Investigate the relationship between word recognition score (WRS) and pure tone average (PTA) after hearing preservation surgery for vestibular schwannomas (VS) as well as evaluate the consistency of hearing classification systems. A retrospective chart review was performed. This study included patients from a single academic tertiary referral hospital. Patients with VS and serviceable hearing who underwent hearing preservation surgery 2014-2023. Patients excluded for neurofibromatosis 2 and lacking pre/postop audiograms. All patients underwent resection of vestibular schwannoma. Pre/postop WRS, PTA, and AAO-HNS, Gardner-Robertson (GR), and WRS Class (WRSC) hearing classifications. Seventy-five patients were included. Average preop and postop PTA and WRS were 26 ± 12 dB, 79 ± 39 dB, 92 ± 12%, and 33 ± 43%, respectively. Postop PTAs were distributed along the complete testable decibel range, while the postop WRS displayed a bimodal distribution, with WRS >50% or <20%. Worsening intraop ABR changes were significantly associated with poorer hearing outcomes (p = 0.005). With increasing Koos grades, intraop ABRs were significantly more likely to exhibit changes (p = 0.005).

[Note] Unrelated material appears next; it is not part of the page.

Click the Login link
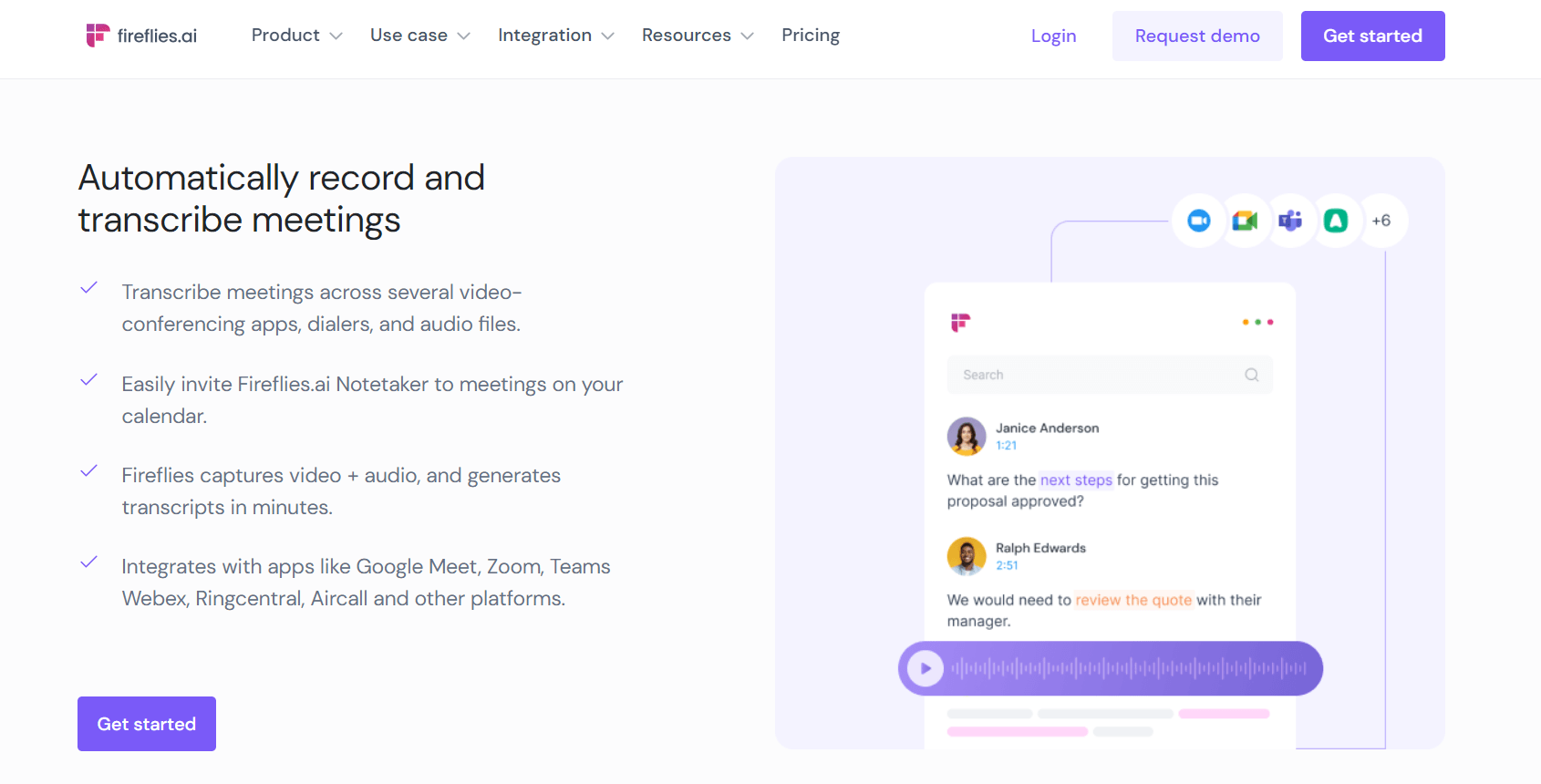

AAO-HNS and GR classified patients nearly identically, while the WRSC resulted in more class I and fewer class II. The cutoff of serviceable hearing was comparable across all classification systems. Effects on the brainstem component of Koos 3-4 tumors may particularly disturb speech processing. This effect seems amplified by surgical dissection. AAO-HNS, GR, and WRSC hearing classifications are comparable in describing serviceable hearing in vestibular schwannoma patients.